Fridolin, der HTML-Code hat mit dem Überschreiben der paint()-Methode nichts zu tun.
Wenn man vom Überschreiben spricht, meint man damit, eine in einer Basisklasse bereits definierte Methode in einer Subklasse mit eigenen bzw. erweiterten Fähigkeiten zu programmieren.
Vererbung (OOP) darf in diesem Fall für Dich kein Fremdwort sein.

Um in Deinem Applet die paint()-Methode zu überschreiben muss sie erst mal eingeführt werden, wie Du es schon gemacht hast. Damit die paint()-Methode zeichnen kann, musst Du ihr das erwartete Graphics-Objekt übergeben.
Das Graphics-Objekt, welches Du mit einem Zeichenblatt vergleich kannst, kann vor der Ausgabe mit paint() beliebig gestaltet werden.

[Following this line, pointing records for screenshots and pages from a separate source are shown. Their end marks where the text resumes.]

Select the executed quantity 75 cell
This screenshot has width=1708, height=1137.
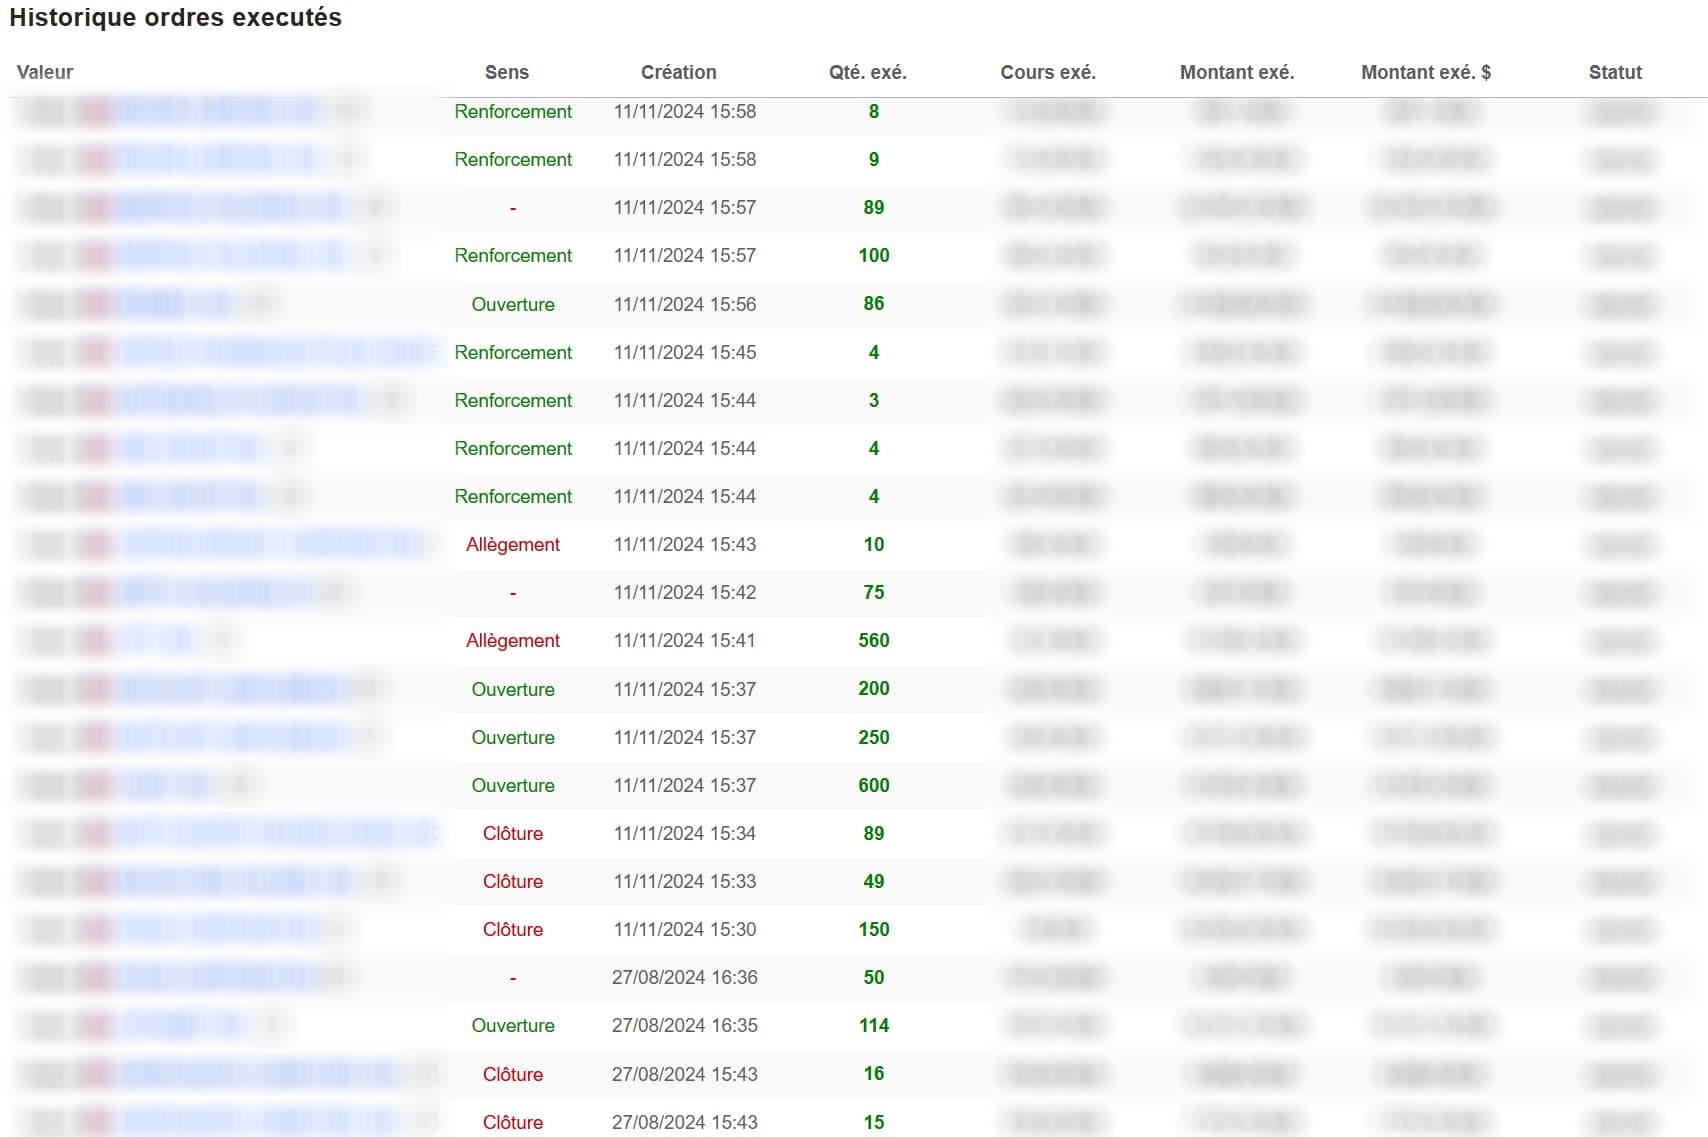tap(873, 592)
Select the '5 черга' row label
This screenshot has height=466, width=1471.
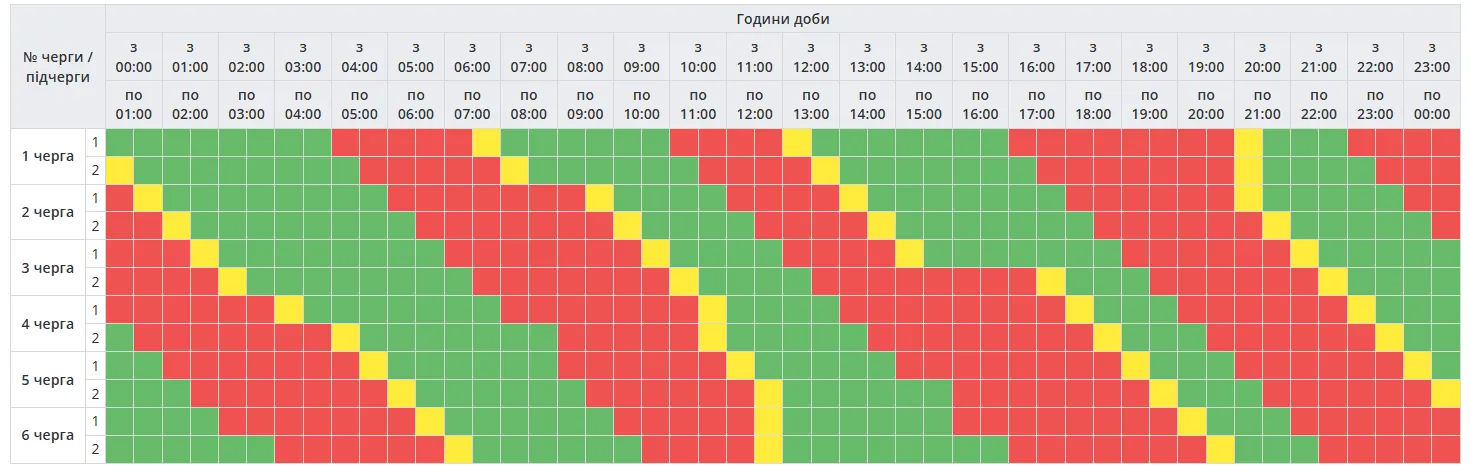tap(48, 380)
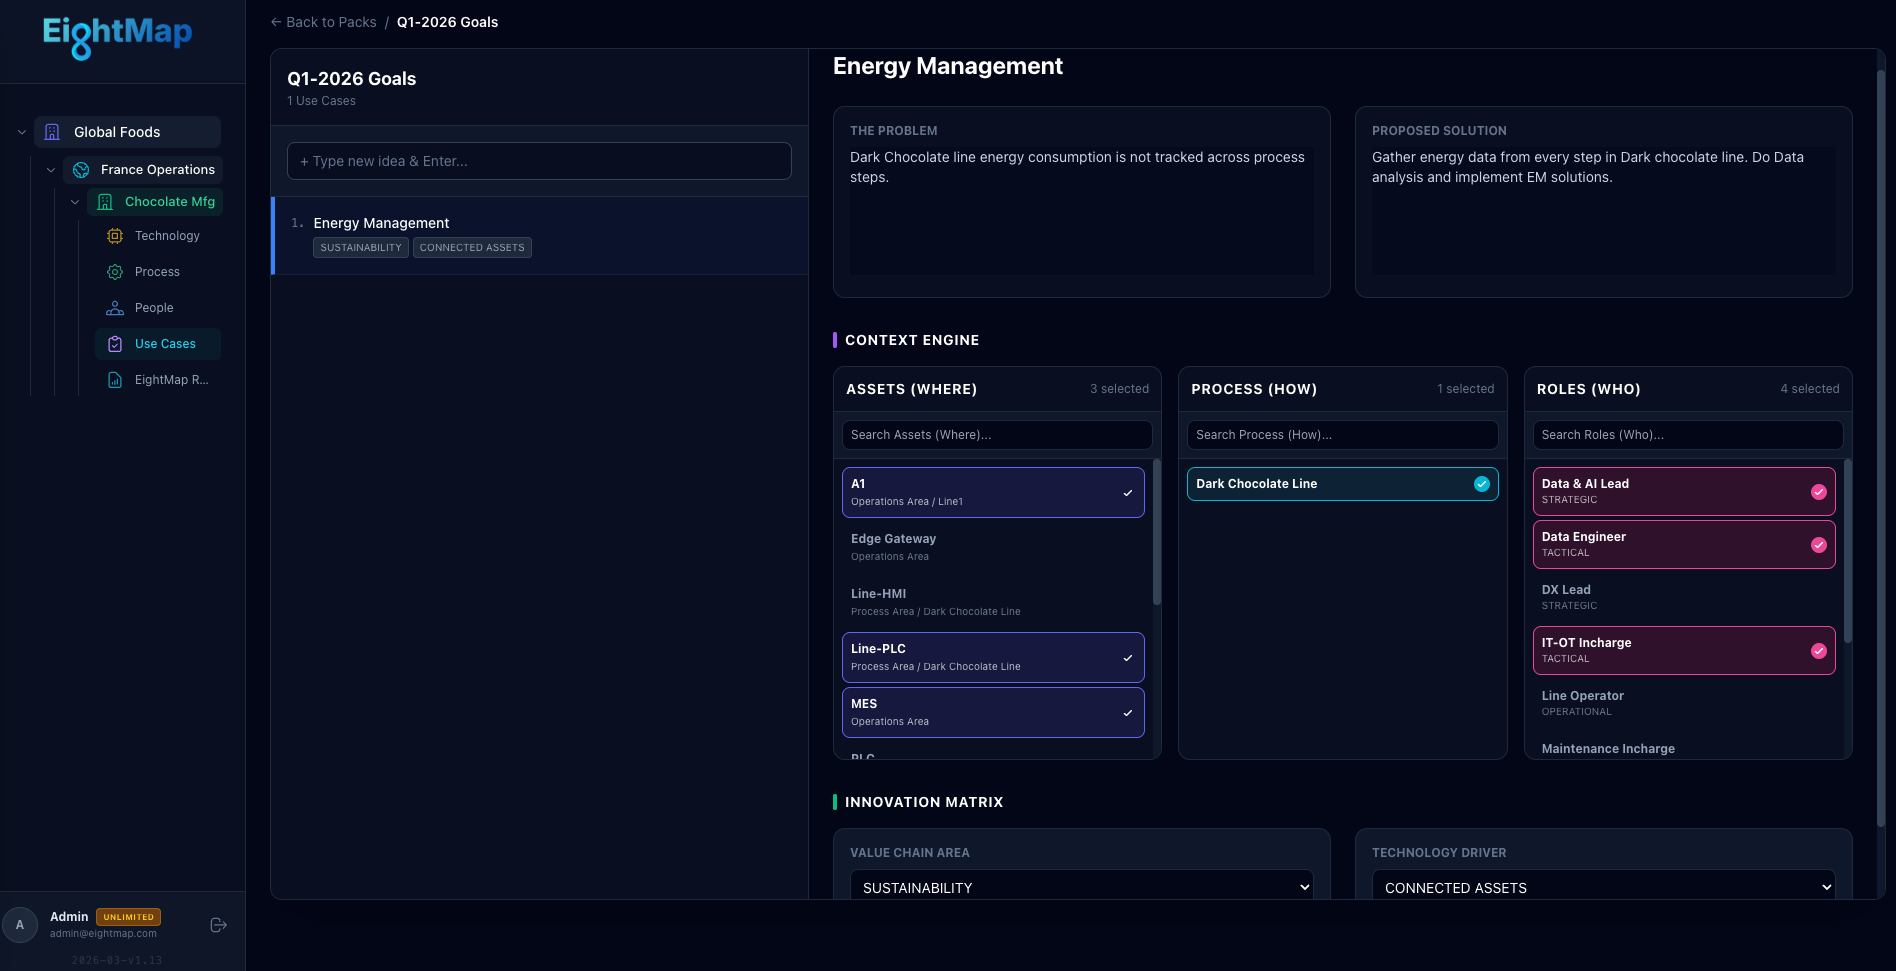Click the new idea input field
The width and height of the screenshot is (1896, 971).
tap(539, 160)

Wenn Du das Graphics-Objekt als Instanzvariable (global) deklariert hast, kannst Du von allen Methoden Deiner Applet-Klasse darauf zugreifen, es verändern oder auslesen.
Der Aufruf _paint(g)_ kann aus jeder Methode Deiner Applet-Klasse erfolgen. Ebenso die _repaint()_-Methode, die ein Neuzeichnen auslöst.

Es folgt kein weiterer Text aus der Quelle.